Reporter: Ridwan Nanda Mulyana | Editor: Tendi Mahadi
KONTAN.CO.ID - JAKARTA. Sejumlah organisasi yang tergabung dalam Koalisi Masyarakat Sipil Indonesia untuk Energi Bersih menyoroti draft Rancangan Undang-Undang Energi Baru dan Terbarukan (RUU EBT) yang mulai dibahas secara intensif oleh Komisi VII DPR RI. Salah satu yang menjadi sorotan ialah isu terkait nuklir dan energi baru.
Koalisi Masyarakat Sipil Indonesia untuk Energi Bersih berpandangan bahwa Komisi VII seharusnya mengeluarkan isu nuklir dan energi baru dari draft RUU. Sehingga bisa membangun kerangka kebijakan yang komprehensif untuk energi terbarukan, seperti tenaga surya, air, angin, bioenergi, dan panas bumi, yang saat ini pengembangannya masih menghadapi berbagai hambatan.
Peneliti Yayasan Indonesia Cerah Wira Dillon menyampaikan, isu nuklir seharusnya tidak dimasukkan dalam draft RUU karena nuklir telah dibahas tersendiri dalam UU Nomor 10 tahun 1997 tentang ketenaganukliran. Apalagi, pembahasan tentang pengusahaan nuklir dalam ketenagalistrikan telah dimasukkan dalam draft RUU Cipta Kerja.
Baca Juga: Belum bayar listrik? Catat, ini rincian denda telat bayar listrik PLN
Selain itu, sambungnya, di dalam Kebijakan Energi Nasional (KEN) yang tertuang dalam Peraturan Pemerintah (PP) Nomor 79 Tahun 2014 menyebutkan bahwa nuklir merupakan pilihan terakhir bagi penyediaan energi di Indonesia. "Memasukkan nuklir ke dalam RUU EBT akan berlawanan dengan azas dan tujuan dasar pembuatan RUU ini, diantaranya asas keberlanjutan, asas ketahanan, serta kedaulatan dan kemandirian," kata Wira lewat keterangan tertulis yang dikutip Kontan.co.id, Senin (21/9).
Direktur Eksekutif Institute for Essential Services Reform (IESR) Fabby Tumiwa menambahkan, pemerintah dan DPR seharusnya dapat mengantisipasi adanya potensi ketergantungan teknologi dalam pengembangan PLTN. Selain biaya yang sangat mahal, imbuhnya, pembangunan PLTN membutuhkan waktu lebih lama apabila dibandingkan dengan pembangunan dan teknologi energi terbarukan.
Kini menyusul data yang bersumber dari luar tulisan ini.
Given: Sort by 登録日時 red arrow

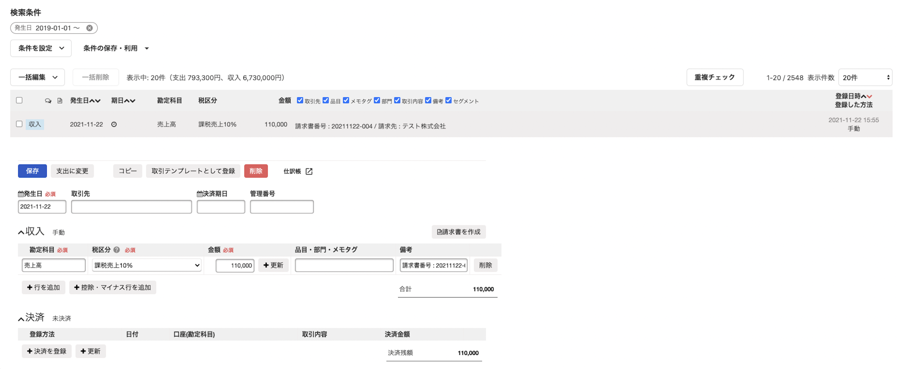Looking at the screenshot, I should 869,97.
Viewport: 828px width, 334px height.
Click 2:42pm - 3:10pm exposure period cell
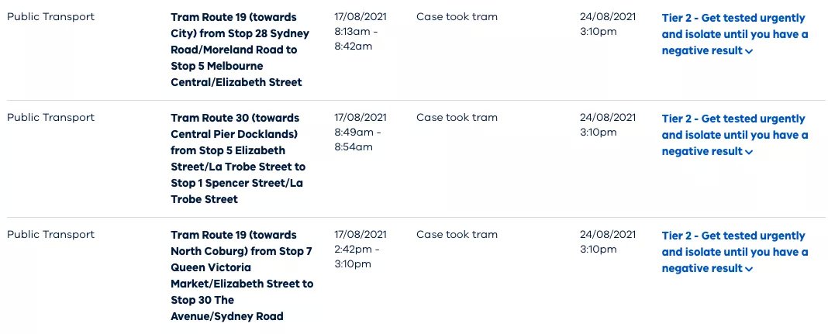coord(361,249)
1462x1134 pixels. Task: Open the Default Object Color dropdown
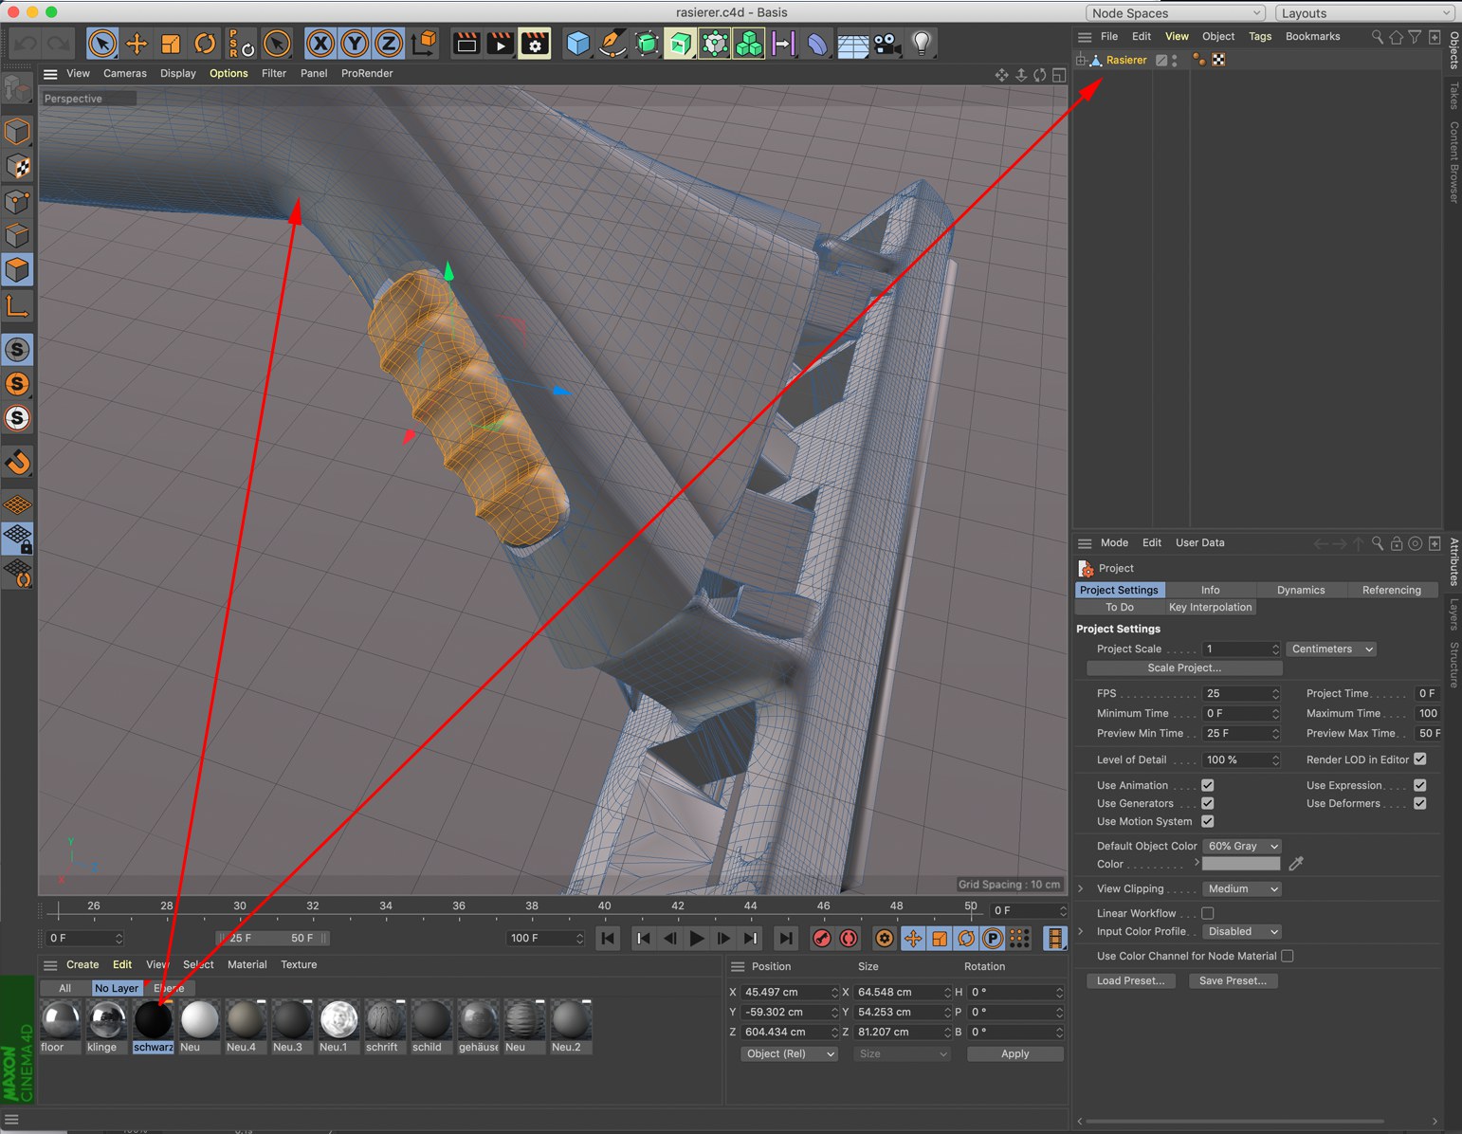[1242, 846]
Apalagi, ke depan harga energi energi terbarukan semakin murah dan semakin cepat untuk dibangun, terutama dalam menggantikan kapasitas PLTU (Pembangkit Listrik Tenaga Uap) dari batubara yang juga mesti segera ditutup. Fabby menyampaikan, adanya isu nuklir di dalam draf RUU EBT ini seharusnya menjadi perhatian bagi para anggota DPR RI mengenai kemungkinan adanya kepentingan segelintir orang yang mengemas nuklir sebagai solusi yang menjawab ketahanan energi nasional.
“Pembangunan PLTN memiliki sifat dan karakter yang berbeda dari energi terbarukan, serta resiko jangka panjang yang tidak selayaknya diwariskan kepada generasi yang akan datang,” tegas Fabby.
Baca Juga: Pengembangan industri baterai kendaraan listrik dorong pembangunan smelter tembaga
Lebih lanjut, Manajer Program Transformasi Energi IESR Jannata Giwangkara menjelaskan bahwa keberadaan RUU Energi Terbarukan pada prinsipnya adalah untuk mengisi kekosongan dukungan pada energi terbarukan dalam UU yang sudah ada sebelumnya, yaitu UU No. 30 Tahun 2007 tentang Energi. Kata dia, pengalaman di sejumlah negara berkembang seperti India dan Chili telah membuktikan bahwa adanya undang-undang khusus atau kerangka regulasi yang kuat khusus untuk energi terbarukan mampu mendorong dan mengakselerasi pembangunan energi terbarukan.
“Untuk konteks nasional, keberadaan UU Energi Terbarukan akan menjadi payung legislasi untuk turunan regulasi lainnya yang selama ini rentan mengalami perubahan dan preferensi menteri sektoral. UU ini akan menjadi sinyal yang positif bagi investor, sehingga menciptakan lingkungan kondusif untuk pengembangan bisnis dan industri energi terbarukan, sehingga memiliki playing field yang seimbang dengan energi konvensional,” jelas Jannata.